◆ **Provided text**:
************
# CP melted soap bar vs HP liquid soap



## majstor (May 5, 2012)

I have melted some CP soaps, made a liquid of it and it works ok. It doesnt go bad, when thickens i add some water and look and feels just like commercial one. 
HP liquid soap  process in long with lots of cooking and mixing and was wondering whats the difference in end result? Why would i do long HP liquid process instead of just melting CP soap?


----------



## Kleine Teufel (May 5, 2012)

I'm not sure! I've read that it'll separate eventually, but I've had "melted" CP soap last in liquid form for months without having any issues. I've been trying to figure this out myself for awhile now. Even the lye excess for KoH seems weird to me, even if there is an impurity issue, I don't understand why a superfat is a bad thing... The CP soap I use has an 8% superfat and it doesn't seperate (which is why the superfat in the KoH liquid soap is a problem). I've never sold liquid soap though, I've only ever used it for myself. IMHO, if you get separation, add another small chunk of CP soap and the problem goes away... I think that the separation is more from too much water than from anything else. 
But that's purely my own opinion and experience. Maybe I have just had some amazingly good luck?


----------



## Yvonne (May 5, 2012)
************
◆ **Data below**:

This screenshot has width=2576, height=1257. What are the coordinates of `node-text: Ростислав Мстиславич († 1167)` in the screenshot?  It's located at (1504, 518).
************
◆ **Exercise prompt**:
Can you transcribe the part of the soap forum thread that opens with the words containing "## majstor (May" and closes with "like commercial one.", word for word? The material plays no part in this.

◆ **Answer to this problem**:
## majstor (May 5, 2012)

I have melted some CP soaps, made a liquid of it and it works ok. It doesnt go bad, when thickens i add some water and look and feels just like commercial one.